The design accomplishes this goal of public engagement via a four-story glazed curtain wall that reveals two main performance venues, a 750-seat main theater and a 350-seat black box theater, situated on opposite sides of the main stage and surrounded by the public ground-floor lobby. The stage, lobby, and sidewalk are all at the same level, with ample visual connections among them, thus making the theatrical performance an extension of activity on the street. Metal shutters open the stage to one theater, to both theaters at once, or to the lobby, which allows for a wide variety of performance configurations to meet the community’s diverse cultural needs.
No distinction is made between front- and back-of-house, because the stage itself can be made part of the lobby and circulation. Situated at ground level across the main lobby from the stage, double-height workshops and production spaces feature glass walls that expose production activities and make them a visible part of the overall performance experience.

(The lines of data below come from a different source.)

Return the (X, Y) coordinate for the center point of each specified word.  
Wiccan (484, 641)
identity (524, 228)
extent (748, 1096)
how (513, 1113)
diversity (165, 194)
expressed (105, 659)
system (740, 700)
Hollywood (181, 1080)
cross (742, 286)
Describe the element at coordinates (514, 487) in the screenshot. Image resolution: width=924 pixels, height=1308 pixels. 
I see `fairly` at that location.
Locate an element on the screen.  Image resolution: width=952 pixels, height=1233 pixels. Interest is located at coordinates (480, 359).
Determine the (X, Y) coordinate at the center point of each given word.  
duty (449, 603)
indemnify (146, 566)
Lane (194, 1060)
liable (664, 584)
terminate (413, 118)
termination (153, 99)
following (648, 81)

Rectangular building volumes along the north and west elevations contain administrative offices, production facilities, dressing rooms, rehearsal spaces, the box office, a recording studio, a kitchen, and other support functions. Circulation balconies at upper levels overlook the foyer and allow for physical and visual connections among staff, performers, and the audience.
“Curve is an extraordinary contribution to the regeneration of Leicester,” says Rafael Viñoly. “This project could not have been if it weren’t for the vision of the people involved. They were interested in this notion of a theater being an inside–out experience, something in which the production has as much value as the performance itself.”